▶ _DIRECTIONS FOR THIS TASK_:
Transcribe the items from the line containing "Viewport: 1316px width, 908px height." through the last line of the items, both ends included. Omit the pictures.
==*==
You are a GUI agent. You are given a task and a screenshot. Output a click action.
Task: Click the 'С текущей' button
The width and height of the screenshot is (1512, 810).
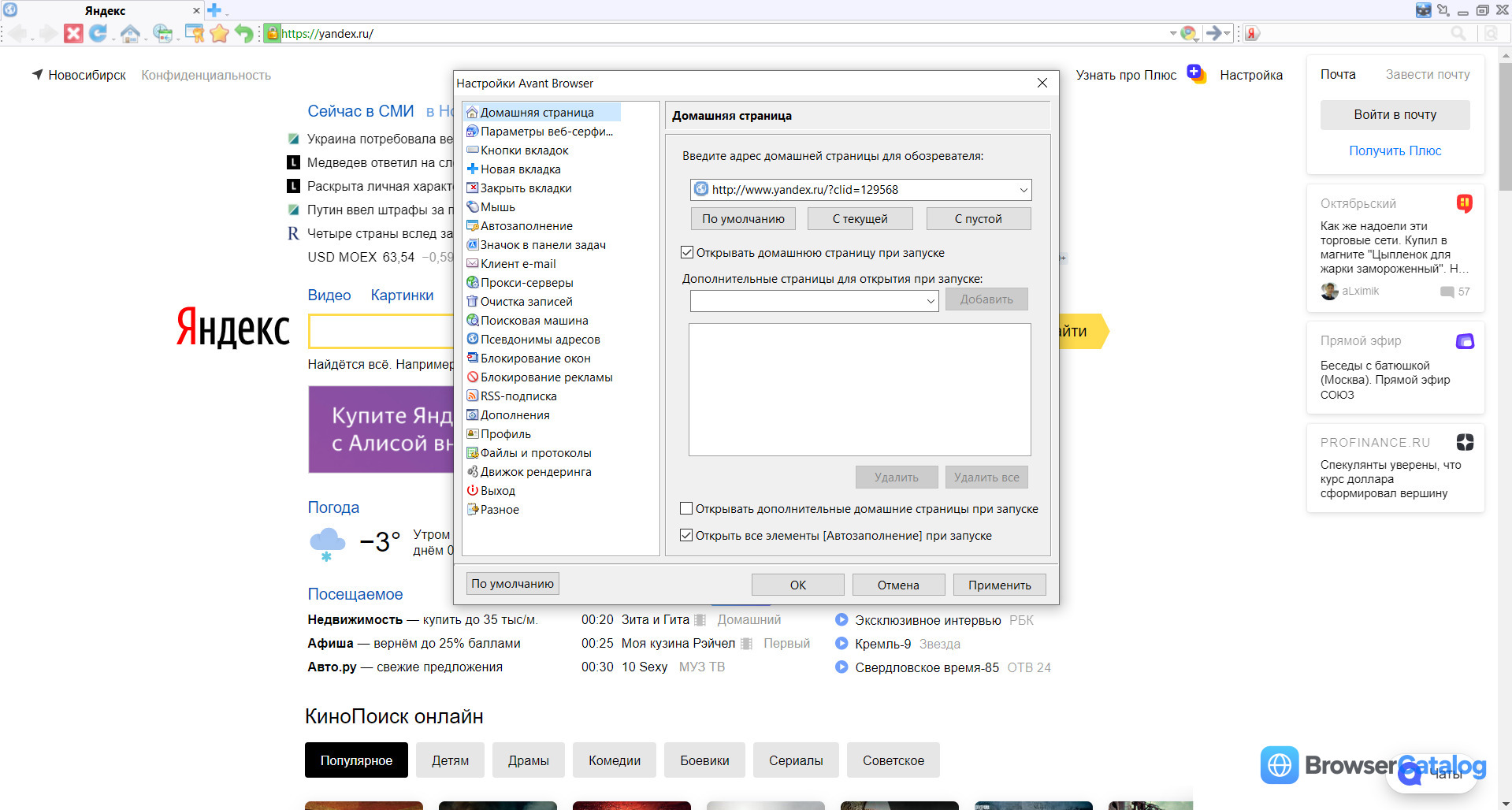pyautogui.click(x=860, y=219)
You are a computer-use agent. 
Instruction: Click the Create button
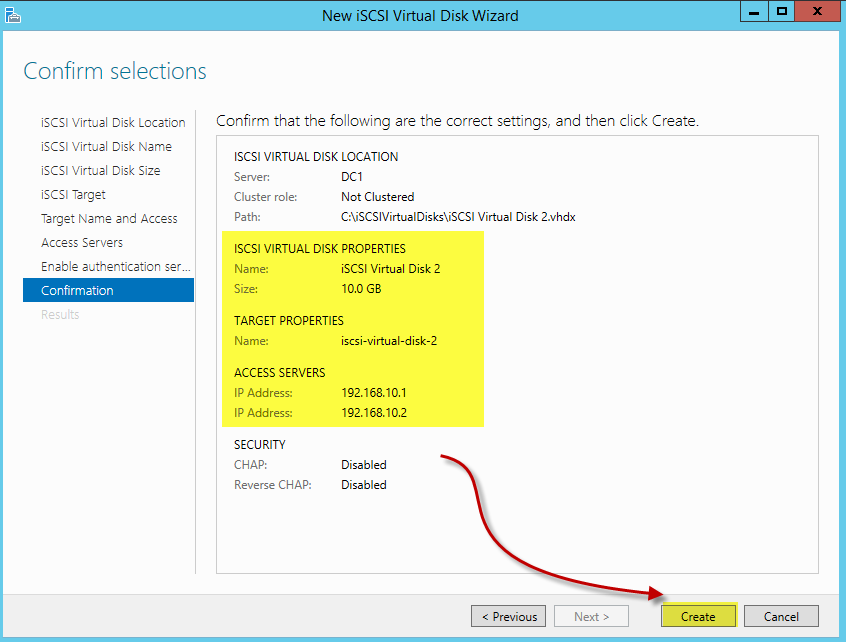698,616
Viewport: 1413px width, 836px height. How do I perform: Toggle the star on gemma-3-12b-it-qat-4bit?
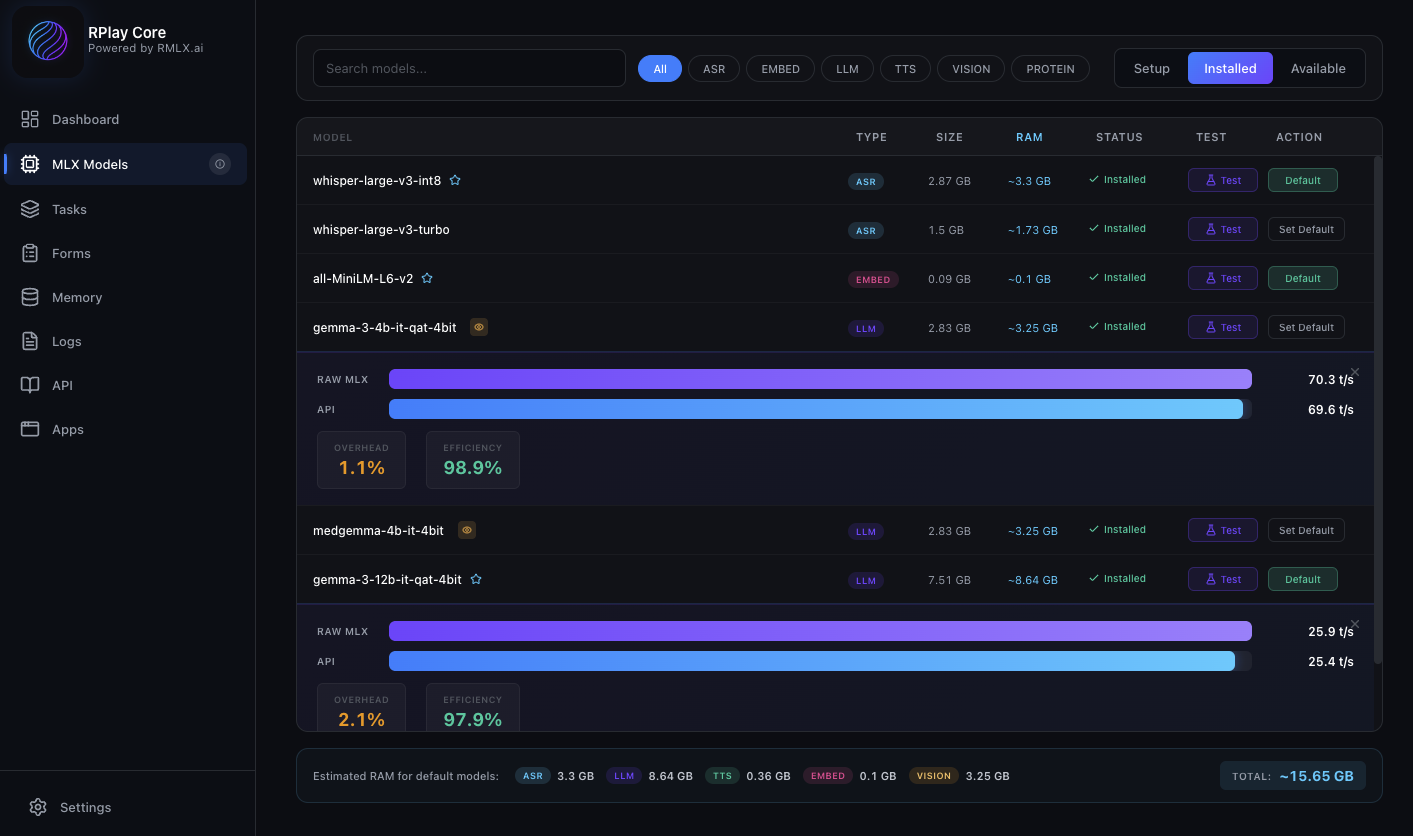tap(476, 578)
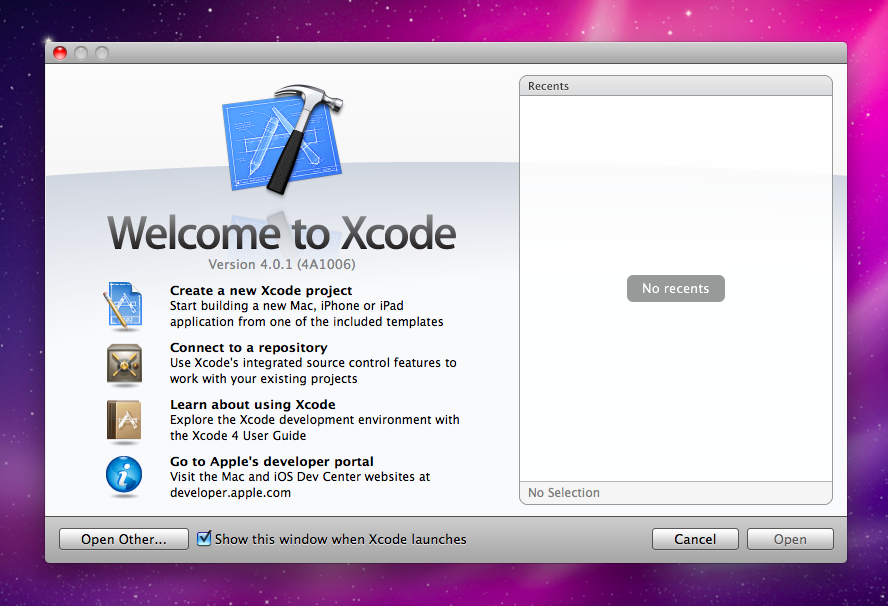This screenshot has height=606, width=888.
Task: Click the Version 4.0.1 (4A1006) text
Action: click(282, 265)
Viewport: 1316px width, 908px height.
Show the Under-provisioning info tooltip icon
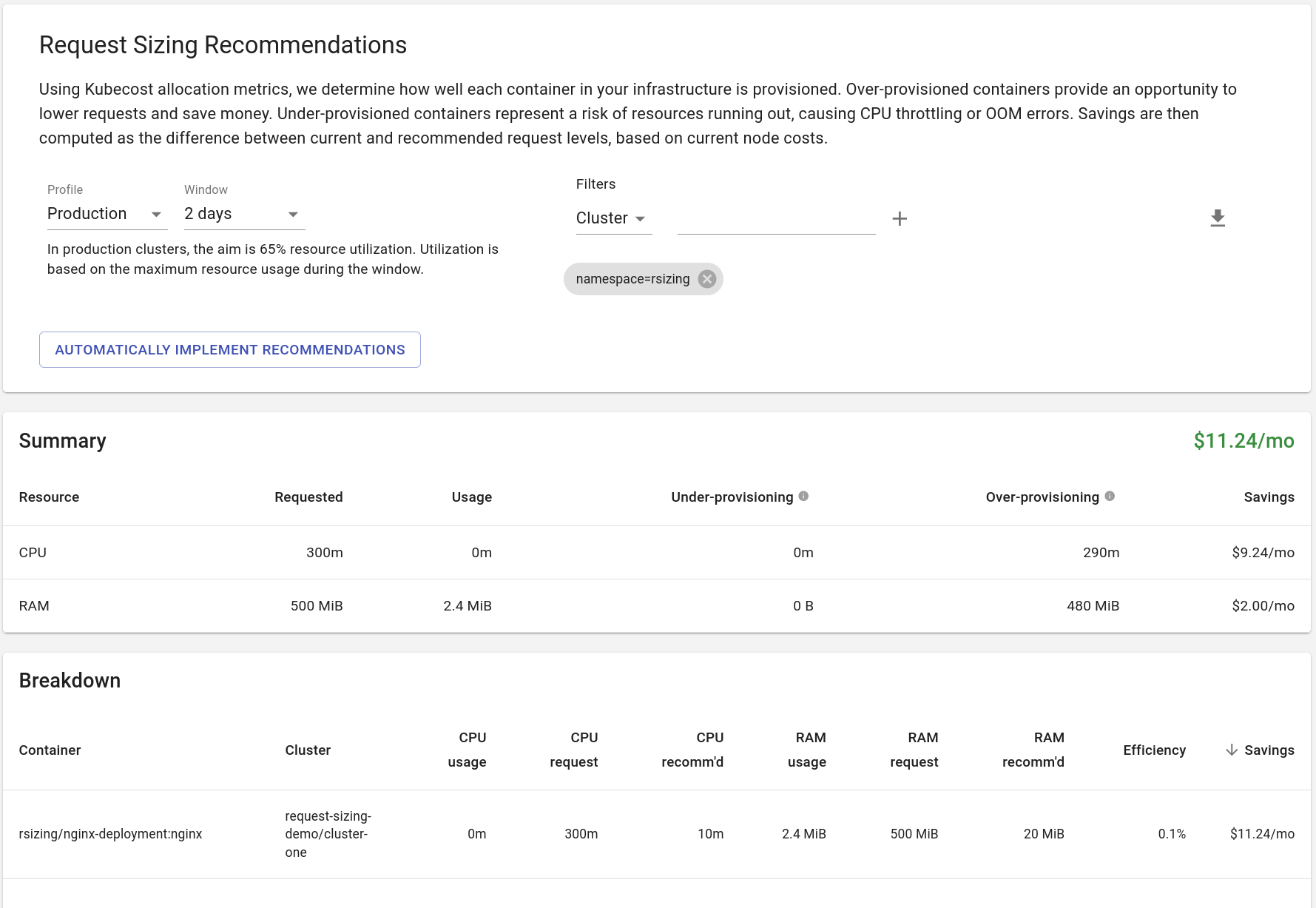pos(803,497)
==*==
▶ _THE REPLY_:
Viewport: 1316px width, 908px height.
Show the Under-provisioning info tooltip icon
pos(803,497)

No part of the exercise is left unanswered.